A sentimental family drama about a man bringing up baby becomes a searching, quietly subversive inquiry into family gender roles in “Anything You Want,” the compelling third feature from Spanish helmer Achero Manas. Showing the attempts of a bereaved father to become — literally — a mother to his daughter, the pic overcomes its flaws via its bravery in tackling a thorny topic and its skill in avoiding the pitfalls. Pic combines food for thought with emotion, and reps a return to form for Manas following 2003’s disappointing “November.” Universal resonance likely will lead to limited offshore play.
Leo (Juan Diego Botto) is a family lawyer with a wife, Alicia (Ana Risueno), and 4-year-old daughter, Dafne (Lucia Fernandez). He’s becoming increasingly irritable over the petty family crises he is called upon to deal with. Fifteen minutes in, the already-ill Alicia collapses and dies on a playground, leaving Dafne weeping over her body in the first of several emotional but finely judged scenes.
Dafne seems to blame Leo for Alicia’s death and declares that she now wants a “fake mother.” Leo enlists the help of his ex, Marta (Najwa Nimri), in the role, but it’s clear it isn’t going to work out, especially after Leo calls Marta “Alicia” as they are making love. Marta takes Leo to see the cabaret act of an aging transvestite comedian, emotionally scarred Alex (Jose Luis Gomez); after Alex flirts with Leo, the younger man hurls abuse at him and angrily storms out.
One night Dafne asks Leo to put on some makeup and pretend to be her mother. Initially reluctant, Leo goes along with the game: Soon he is visiting Alex, seeking forgiveness and soliciting advice on how to convincingly dress as a woman. Problems inevitably arise for this new Leo, particularly when Dafne starts telling her school friends that her mother is alive.
All of this might sound risible on paper, but script and perfs combine to ease viewers through Leo’s oddball reaction to Dafne’s request while crucially keeping them on Leo’s side. However, Leo’s defiant decision to go public with his altruistic transvestism, leading to much of what happens in the second half, is never sufficiently explained.
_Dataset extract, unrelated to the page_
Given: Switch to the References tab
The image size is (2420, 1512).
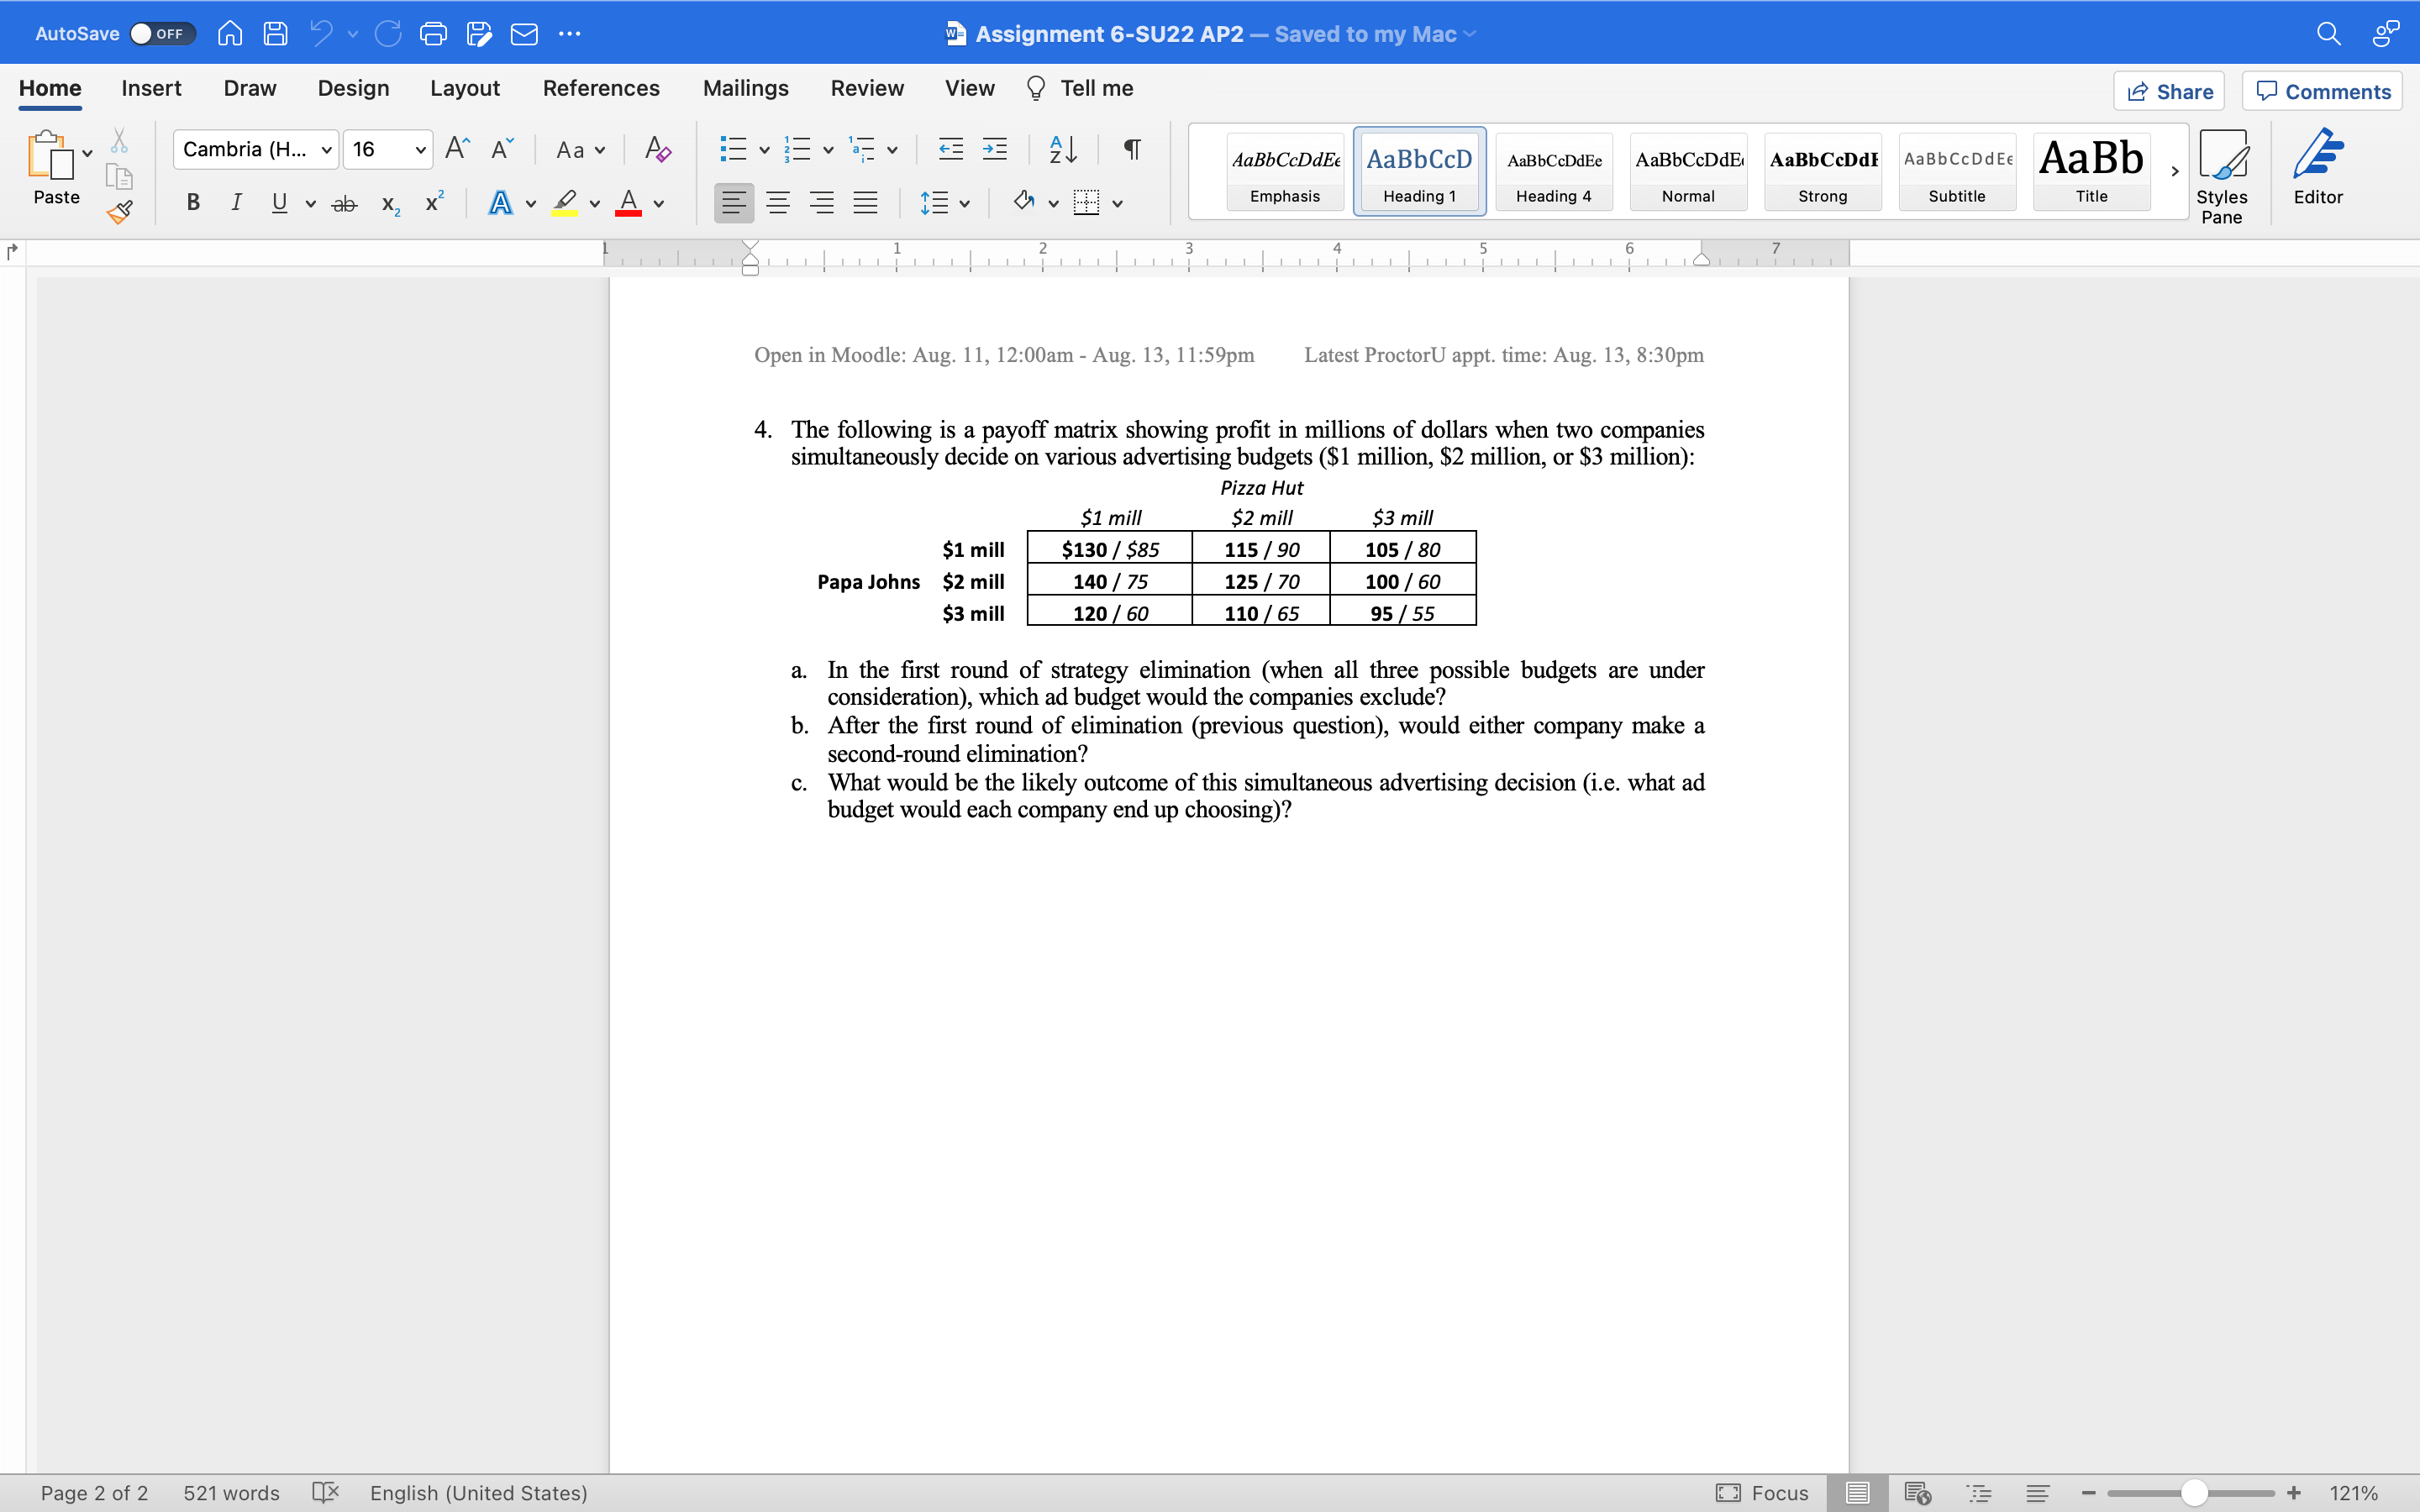Looking at the screenshot, I should (601, 88).
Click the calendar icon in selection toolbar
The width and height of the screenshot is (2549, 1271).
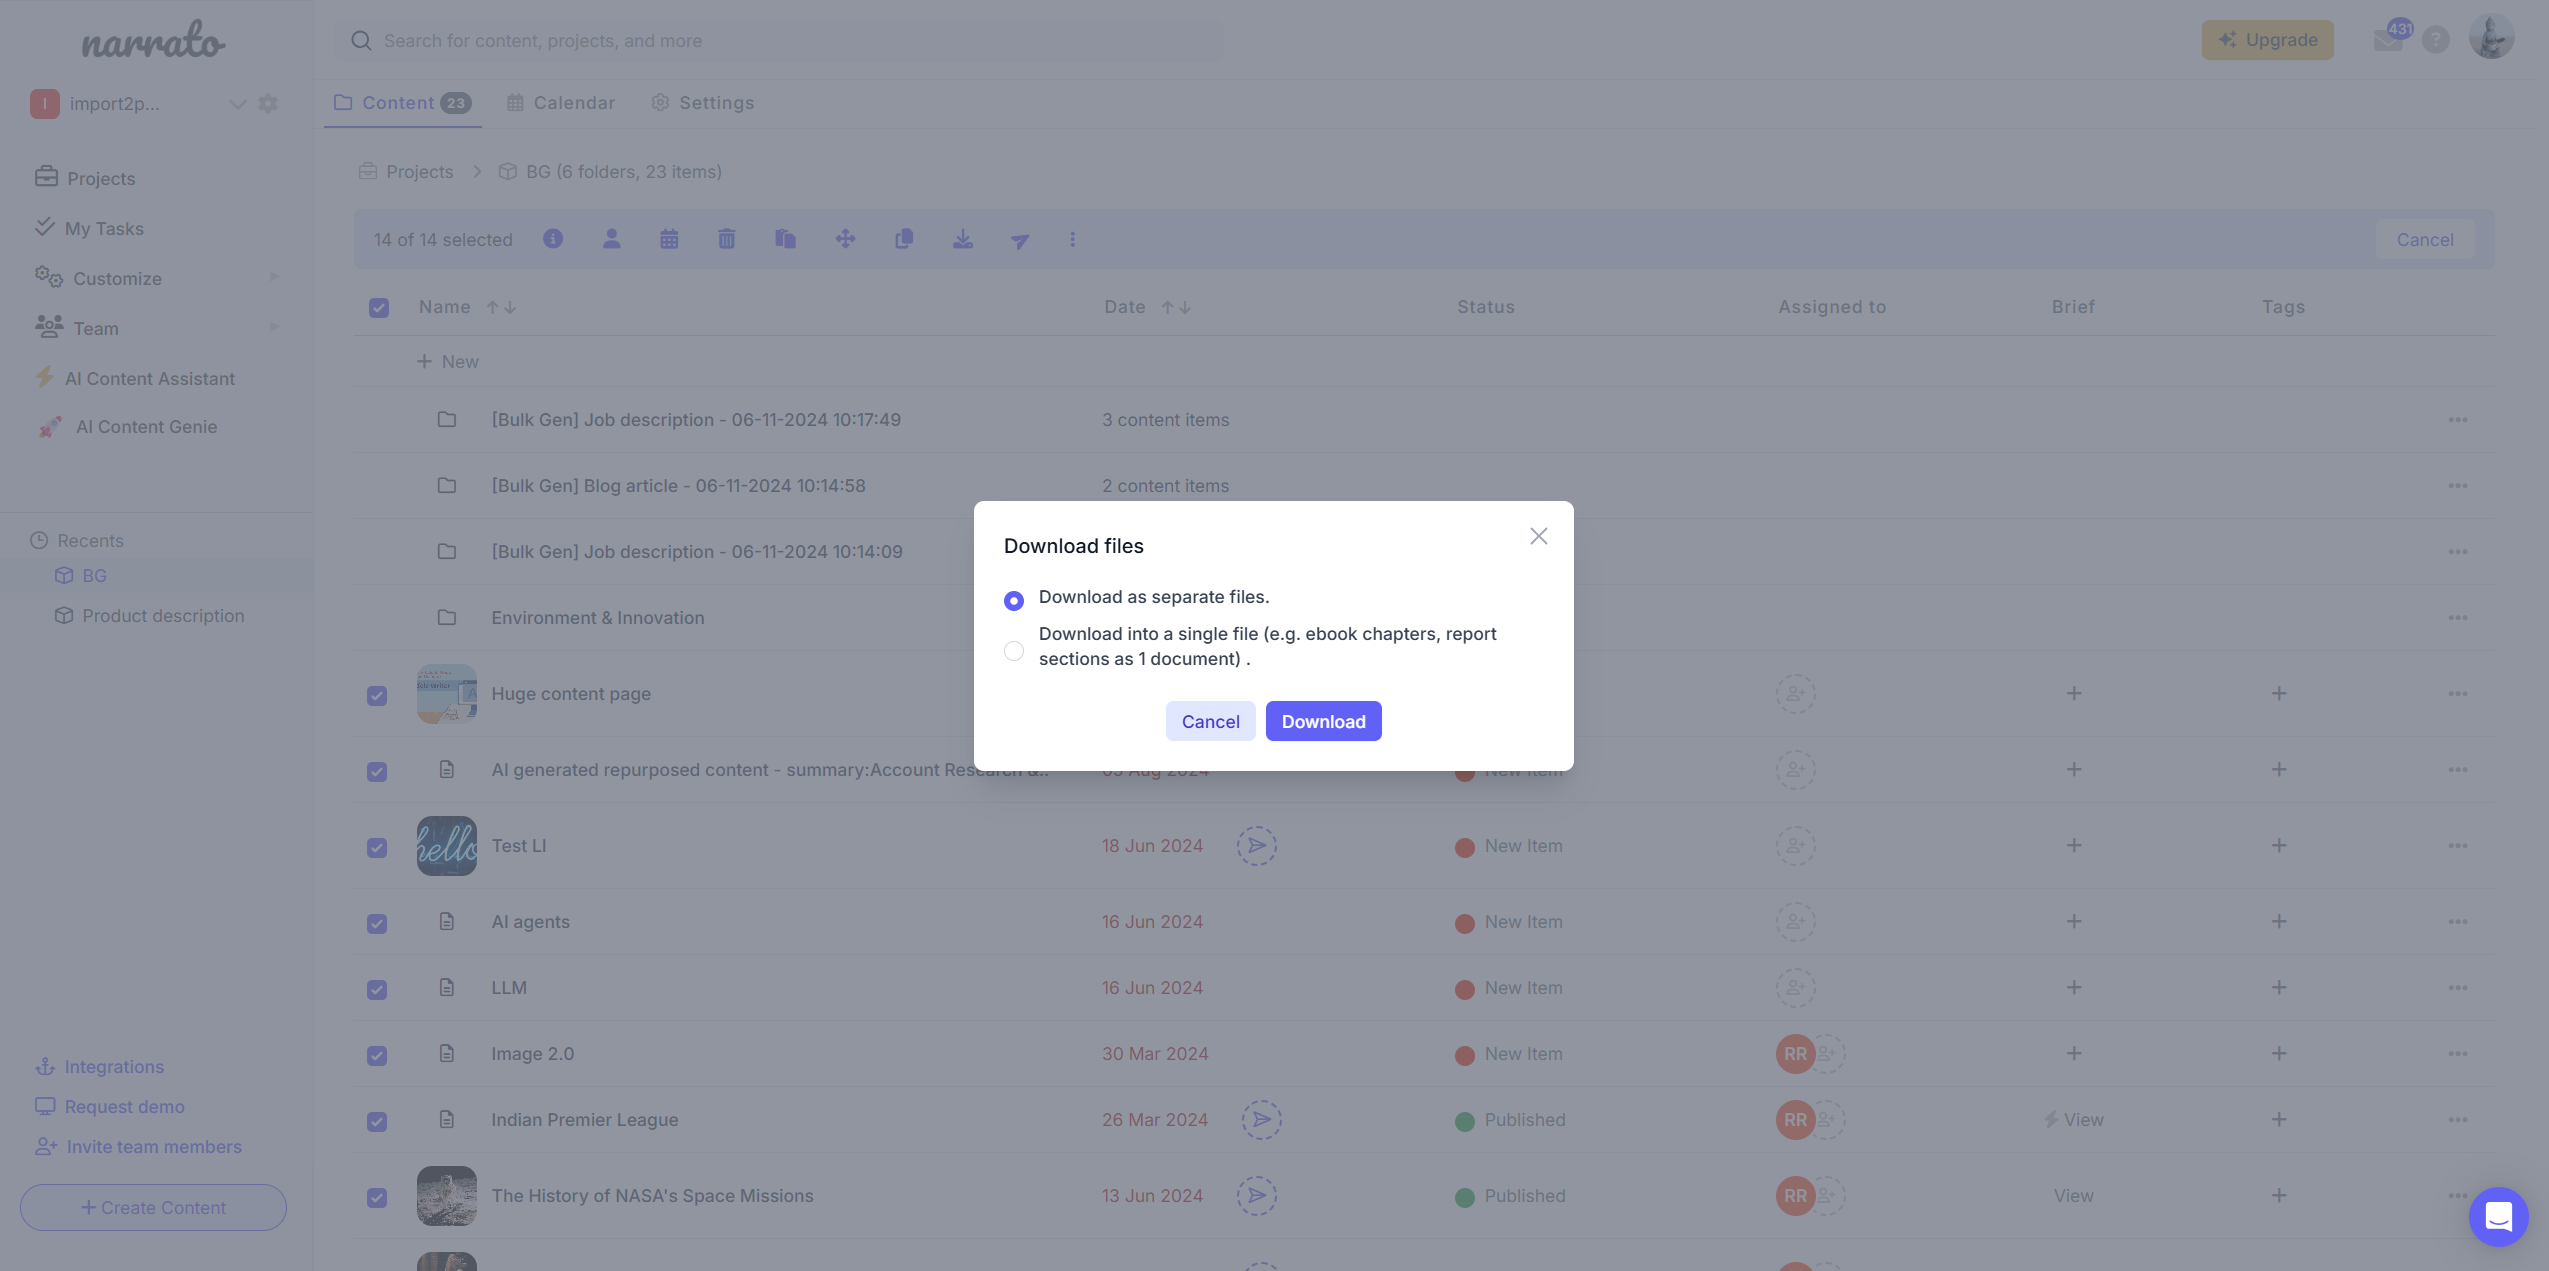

“Anything You Want’s” simple, striking premise allows the pic to raise thoroughly contempo issues about parental commitment to kids, gender roles, machismo and the conflict between the contradictory demands placed on parents by society and children.
The nicely spare, well-organized script cuts straight to the emotional bone, even in its foreshadowing and allegory; an early scene in which Leo plays dead for fun prefigures Alicia’s actual death, while Dafne’s fear of monsters parallels Leo’s initial homophobia.
Botto has too rarely found roles suited to his considerable talents. Here, the entire dramatic weight of the pic falls on him, and he comes through with flying colors, delivering a quiet, contained performance without histrionics, and showing the simple determination, once he has decided to sacrifice his dignity for Dafne, to just heroically get on with the job.
Opposite him, Fernandez delivers one of the great child perfs of recent Spanish cinema as the charmingly serious-faced, un-cutesy Dafne. She is superbly directed, holding her own through several intense faceoffs with Botto.
On the downside, the script occasionally slips over into sentimentality, and its air of solemn political correctness might irritate some. David Omedes’ lensing is spare and clean. The sweet piano- and guitar-based score tends toward blandness, but is crucial in creating the pic’s attractively downbeat mood. Modulation might be a problem, however; on the print caught, the score occasionally came close to drowning out the dialogue.